:: THE REQUEST ::
Copy the lines word for word, starting at the line that contains "Where should I" and ending at the line that contains "(x=420, y=1220)". Leave the pictures out of your copy.

:: RECORDS FOR THIS TASK ::
"""

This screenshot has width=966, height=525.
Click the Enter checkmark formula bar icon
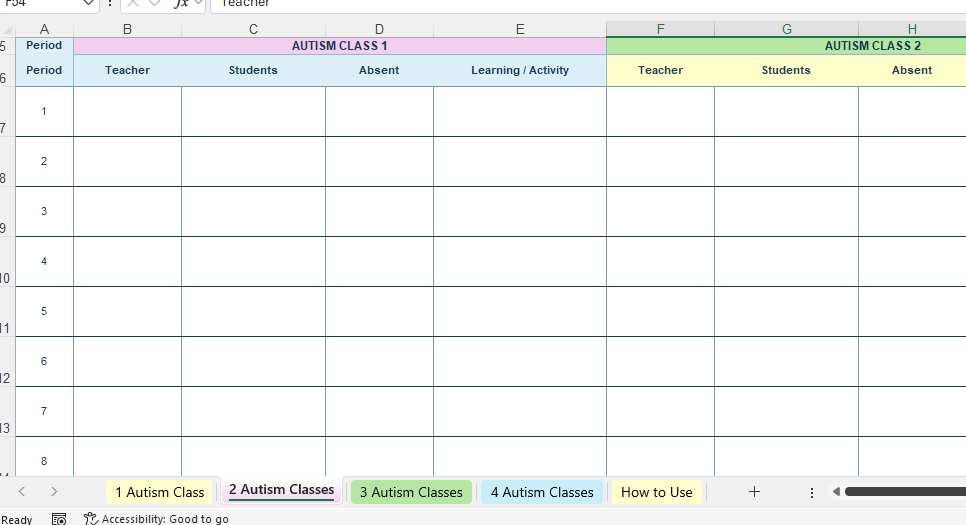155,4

"""
"""

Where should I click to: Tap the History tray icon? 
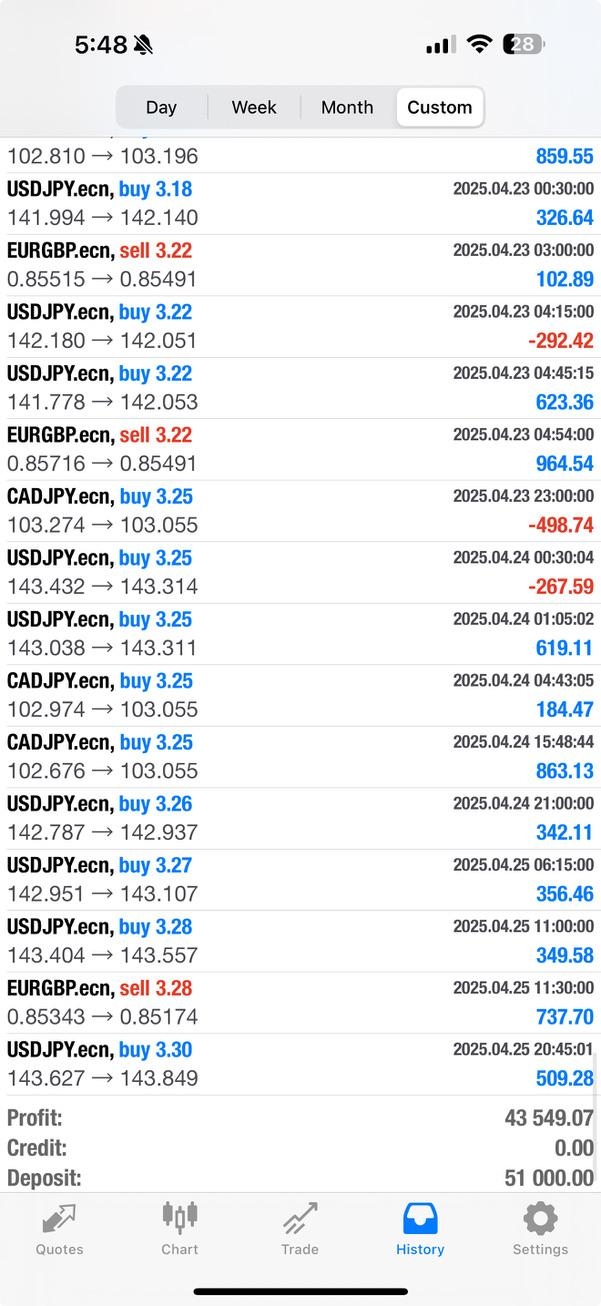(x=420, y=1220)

"""

:: EXERCISE RESULT ::
Where should I click to: Tap the History tray icon? 
(x=420, y=1220)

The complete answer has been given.